Personal Data Protection Bill: No More Deemed Consent, TDSAT To Hear Appeals
The IT ministry's responses in a report to the queries raised by the parliamentary committee offers glimpses of what's coming.
The Digital Personal Data Protection Bill, 2023, will now provide a negative list of countries to which data cannot be transferred, the Ministry of Information Technology said in its response to queries raised by a parliamentary committee evaluating the privacy law.
This is a significant change in the ministry's stance from an earlier draft, which proposed the notification of a 'white list' of countries to which data will be allowed to be transferred.
A draft version of the Bill was published for public consultation in November 2022.
On Wednesday this week, opposition members walked out of a meeting of the Parliamentary Standing Committee, objecting to the panel’s adoption of a "laudatory" report on the new Bill, the Indian Express has reported.
According to the publication, "The Bill was never formally referred to the committee. The Opposition MPs said none of them were aware that such a report about the Bill was in the works; the draft report was only circulated on the eve of the meeting."
While the Cabinet-approved version of the 2023 Bill is yet to be made public, the ministry's responses in this report to the queries raised by the parliamentary committee offer glimpses of what's coming.
BQ Prime has seen a copy of this 40-page report.
The 2022 version of the Bill provided for a Data Protection Board, which will be responsible for determining non-compliance under the legislation and imposing penalties.
The 2023 version has now proposed an appeal process.
It said that the Board will have the power to give directions for remediating or mitigating data breaches, inquire into data breaches and complaints, and impose financial penalties.
It would be empowered to refer complaints for alternative dispute resolution, accept voluntary undertakings from data fiduciaries, and advise the government to block the website, app, etc., of a data fiduciary found to repeatedly breach the provisions of the bill.
Any appeal will lie with the Telecom Disputes Settlement and Appellate Tribunal.
No More Deemed Consent
The Cabinet-approved version of the bill has done away with the concept of deemed consent.
The 2022 version envisaged the use of personal data without explicit consent in certain circumstances. For instance, an individual who gives his data to an e-commerce site in order to reserve tables at a restaurant
The 2023 version proposes to do away with deemed consent.
In the modified draft of 2023, personal data processing is envisaged for certain legitimate uses, namely:
In the interest of the sovereignty and integrity of India and the security of the State.
For the issue of subsidies, benefits, services, certificates, licences, permits, etc.
To comply with any judgement or order under law.
To protect, assist, or provide service in a medical or health emergency, a disaster situation, or to maintain public order.
In relation to an employee.
No Change In Delegated Legislation
One of the biggest criticisms of the 2022 version was that it gave the government extensive rule-making powers.
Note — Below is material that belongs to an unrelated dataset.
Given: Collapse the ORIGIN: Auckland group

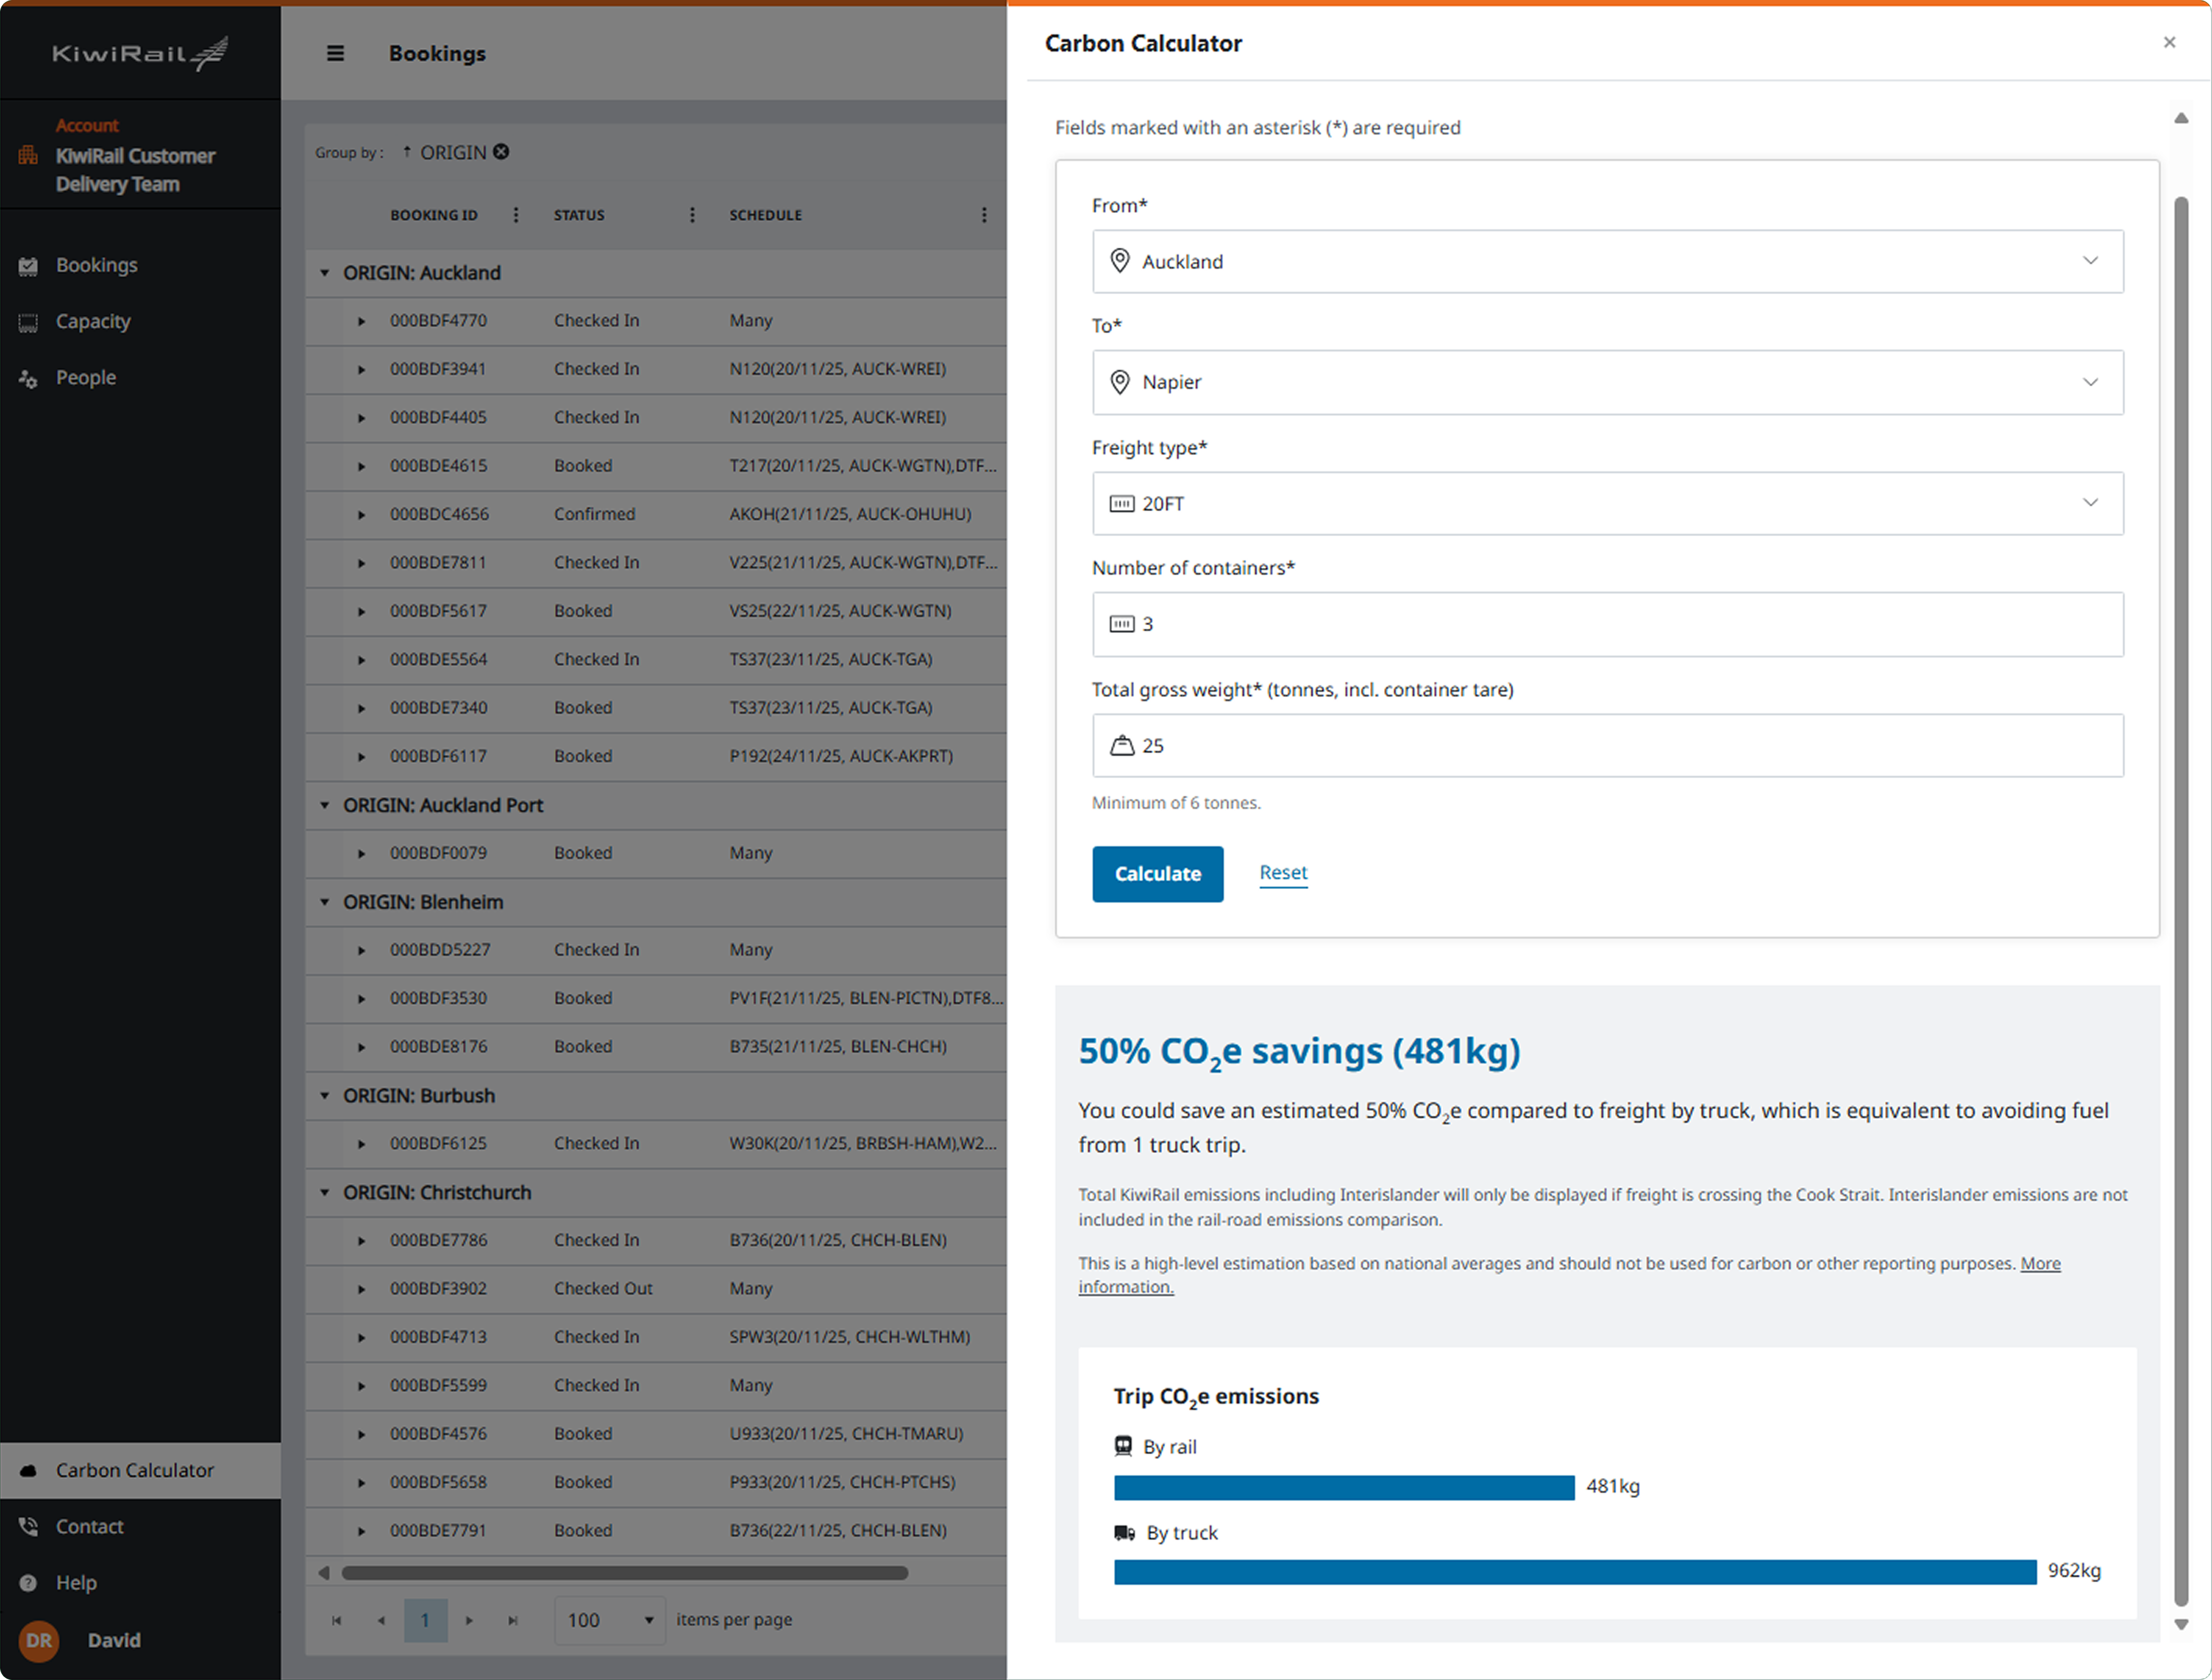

The committee, too, raised this concern with the ministry.
In response, the ministry said that the bill has been prepared to keep pace with the dynamic nature of the subject and to provide it with sufficient adaptability. The rules, it said, will be laid down in Parliament, as was mentioned in the 2022 version as well.
"The delegations are more routine in nature and are provided in every legislation to make implementation practical and feasible."
Based on this response, the committee has urged that the provisions that cannot be fully defined within the scope of the bill can be addressed through rules, which are subsequently presented to Parliament.
Data Breach: No Compensation
The ministry has clarified that there will be no provision in the bill granting compensation for data breaches. It said that individuals who suffer a civil wrong on account of a violation are free to approach the civil court for compensation under the tort law.
Such individuals could also cite any penalty imposed by the Data Protection Board for non-compliance as material in support of the claim, the ministry told the committee.
After considering the responses tendered by the ministry, the committee noted some significant inconsistencies in the Digital Data Protection Bill with the existing Information Technology Act.
To align both laws, the committee has recommended modifying the existing IT Act. Recommendations are also made to modify the Right to Information Act and any other relevant acts that might be inconsistent with the proposed law.